**YOUR GOAL:** From the listing below, tally the lines that include "This". Return only the total.

**SOURCE DATA:**
* * * * * * *

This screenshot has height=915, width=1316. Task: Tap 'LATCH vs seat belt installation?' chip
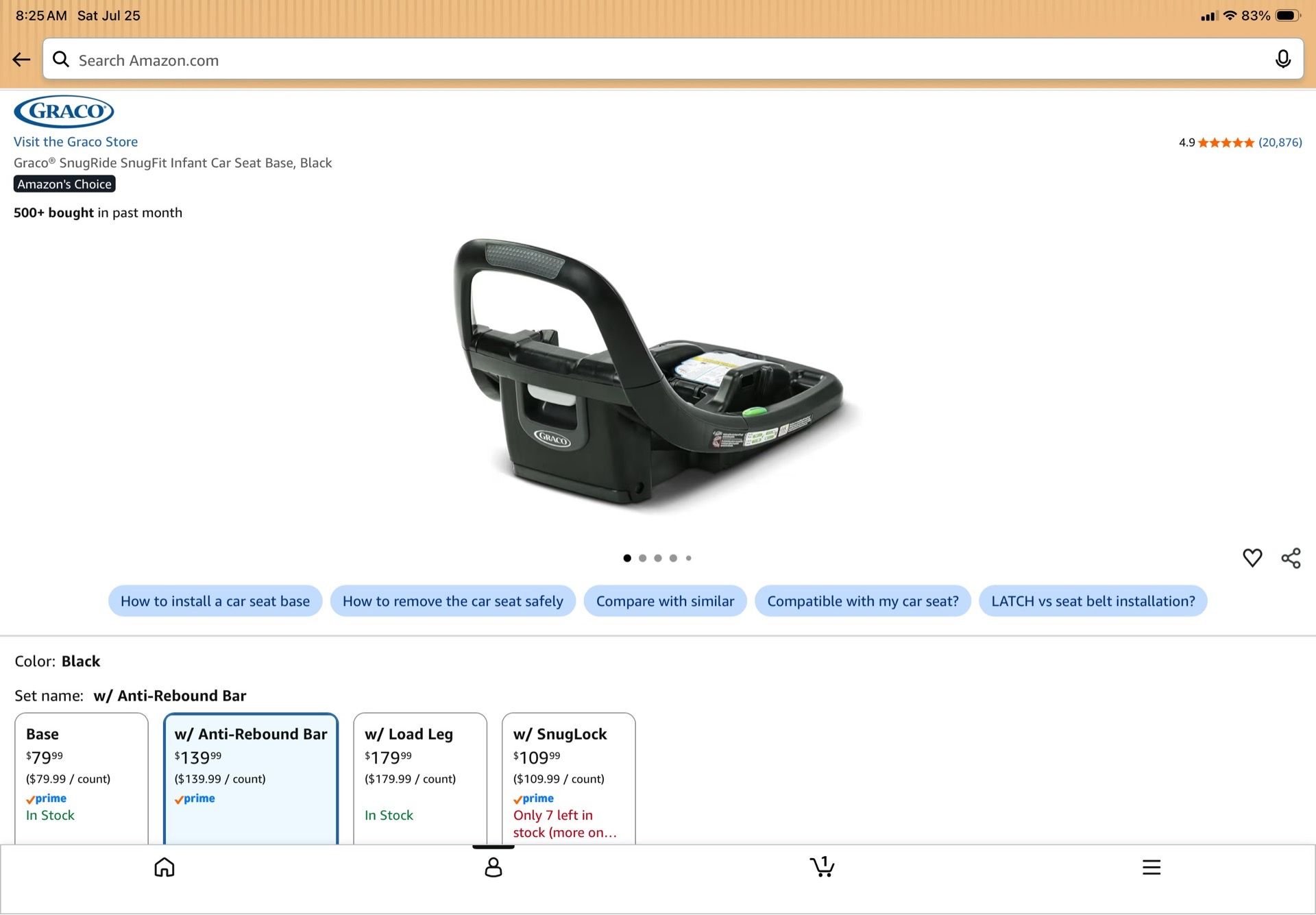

* * * * * * *

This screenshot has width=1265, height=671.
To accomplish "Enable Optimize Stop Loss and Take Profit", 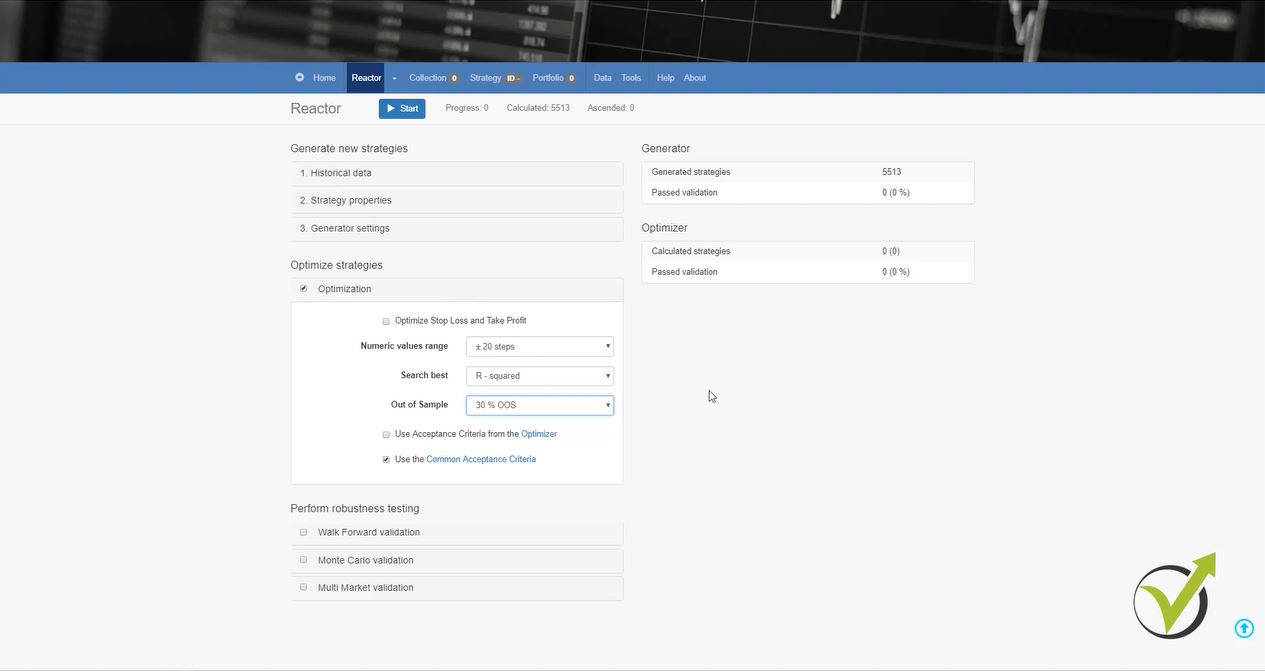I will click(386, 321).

* * * * * * *

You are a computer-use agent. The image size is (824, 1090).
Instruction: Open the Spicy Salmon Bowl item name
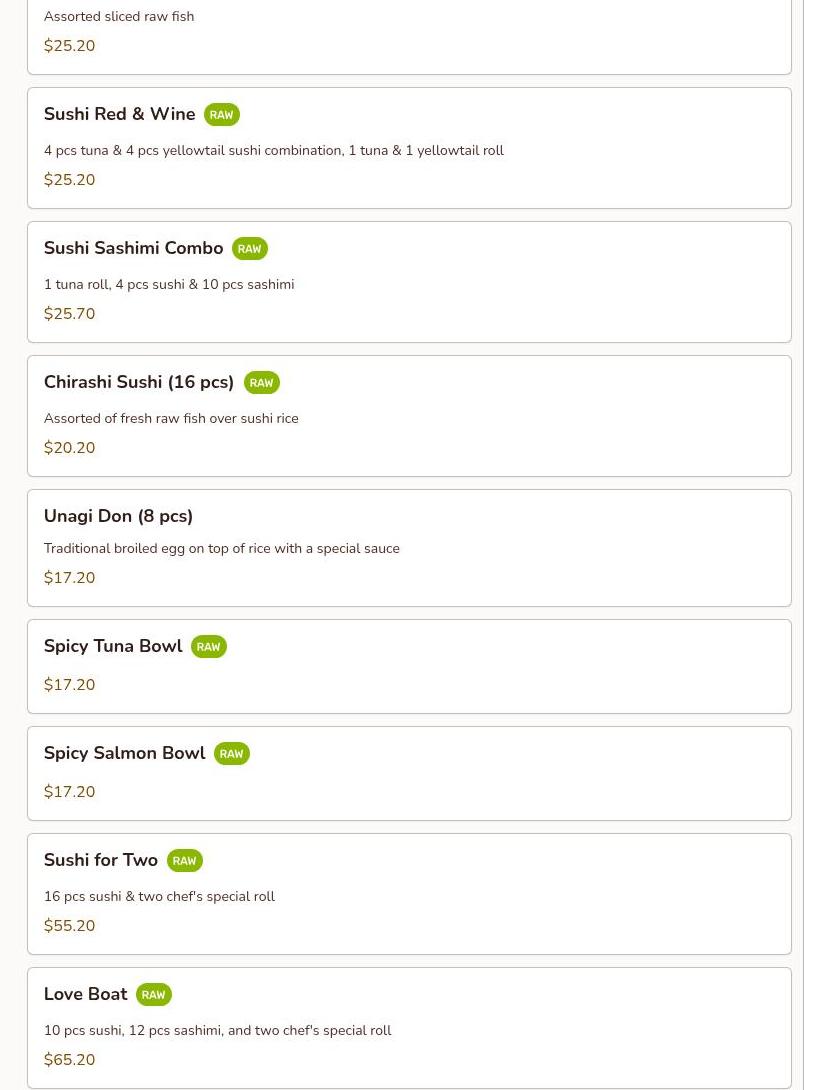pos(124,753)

* * * * * * *

**THE COMPLETED TASK:** 2